Is applying a burst of voltage to the electrons in a conductor akin to what goes on inside a guitar string when you twang it?

I've trawled the net for an answer and so far found Fourier all!

Please help it's keeping me awake thinking about it, Cheers

 

[TVP45]

So, if I understand this, you're applying a square wave. You don't want to represent that square wave using Fourier series. You want to know why there are sine waves at multiple frequencies. Is this correct?

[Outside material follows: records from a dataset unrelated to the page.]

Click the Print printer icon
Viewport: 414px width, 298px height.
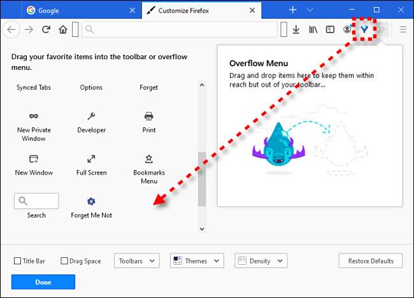(x=148, y=117)
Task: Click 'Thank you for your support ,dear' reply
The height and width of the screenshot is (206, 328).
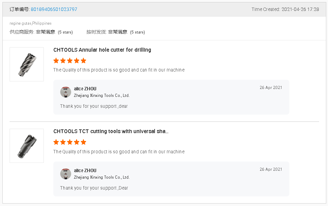Action: coord(94,106)
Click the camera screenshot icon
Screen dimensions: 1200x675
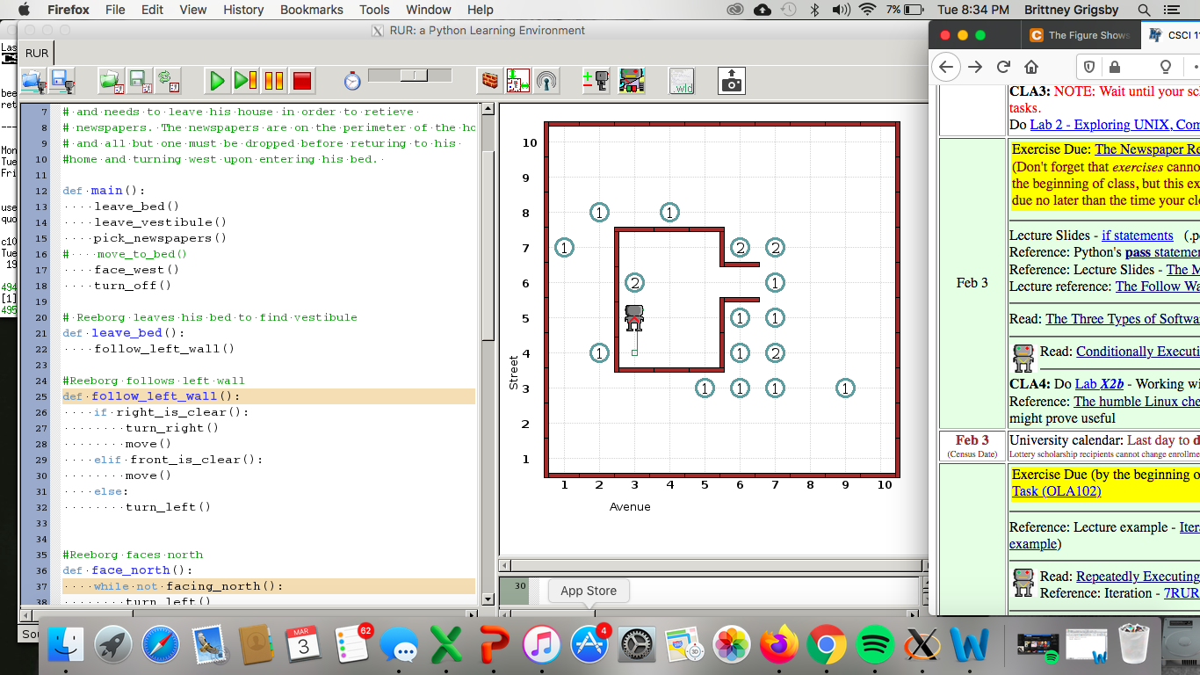tap(731, 81)
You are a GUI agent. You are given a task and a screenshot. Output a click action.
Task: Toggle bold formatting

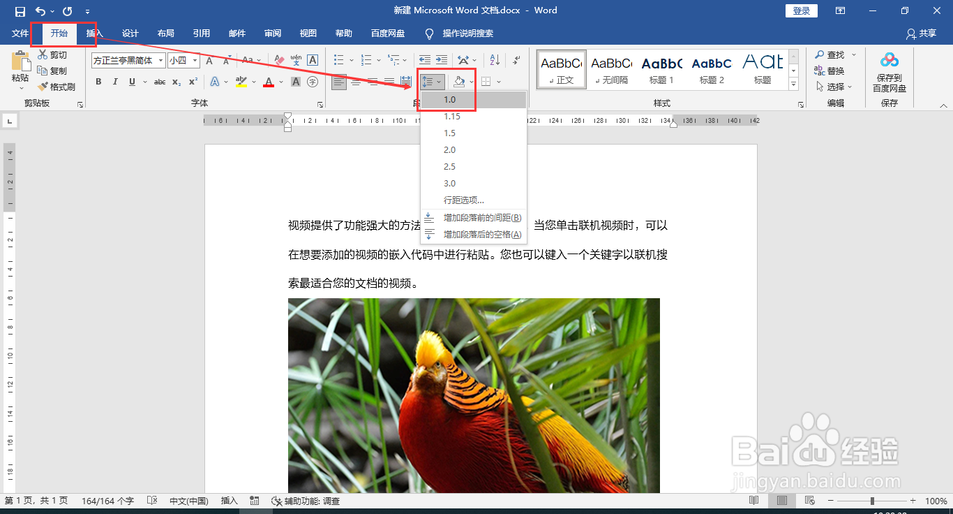[x=98, y=82]
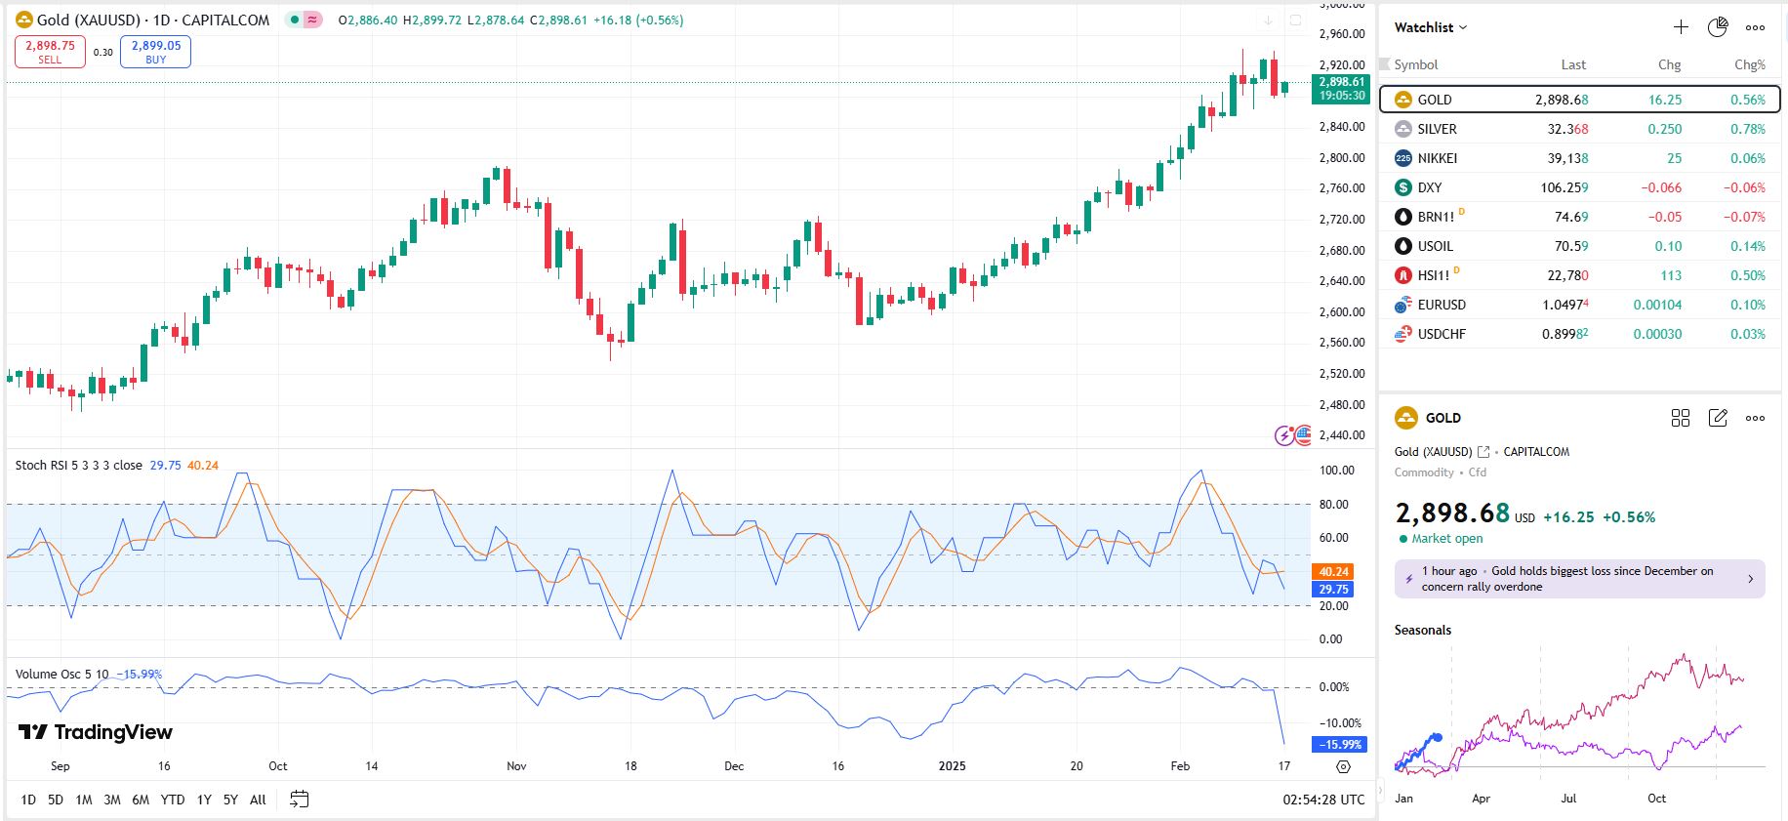Click the Go to date calendar icon

pyautogui.click(x=300, y=800)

Here's a quote from Fourier to help:

"The profound study of nature is the most fertile source of mathematical discoveries."

 

[Nit Wit]

yes please, but I'm a bear of very little brain so keep it simplish if possible.

 

[dst]

The integer multiples of the frequency are harmonics, and because you're effectively producing a standing wave in the antenna, that wave can be at any of the given harmonics. Why, because at any other frequency, you won't get a standing wave. I don't know too much about the rest but applying a burst of voltage will produce an EM wave according to Maxwell's equations (in the same way applying a burst of movement to a guitar string would create a sound wave). Why it comes out sinusoidal is beyond me.

 

[Nit Wit]

me too, but that's the nugget of info I'm after

 

[f95toli]

But it isn't really "sinusoidal" if it is a square pulse.
The mere fact that you are referring to harmonics means that you are implicitly expanding the waveform using a Fourier theory. Moroever, you are doing using a basis of sine functions. If you expand something in a sine basis you will obviously end up describing your signal as the sum of sines.
There is nothing stopping from using another basis and then your "harmonics" (with a weight which would then use be the prefactors for higher order terms in the expansion) would be different.

We are so used to expanding waveforms using a basis of sine functions that it is easy to forget that this is just a mathematical "trick"; sine functions are used since they are convinent but there are an infinite number of other basis you could use instead.

 

[Nit Wit]

But harmonics are real, observable and an industry exists based upon eradicating them from the electrical supplies to equipment!

 

[f95toli]

But harmonics are real, observable and an industry exists based upon eradicating them from the electrical supplies to equipment!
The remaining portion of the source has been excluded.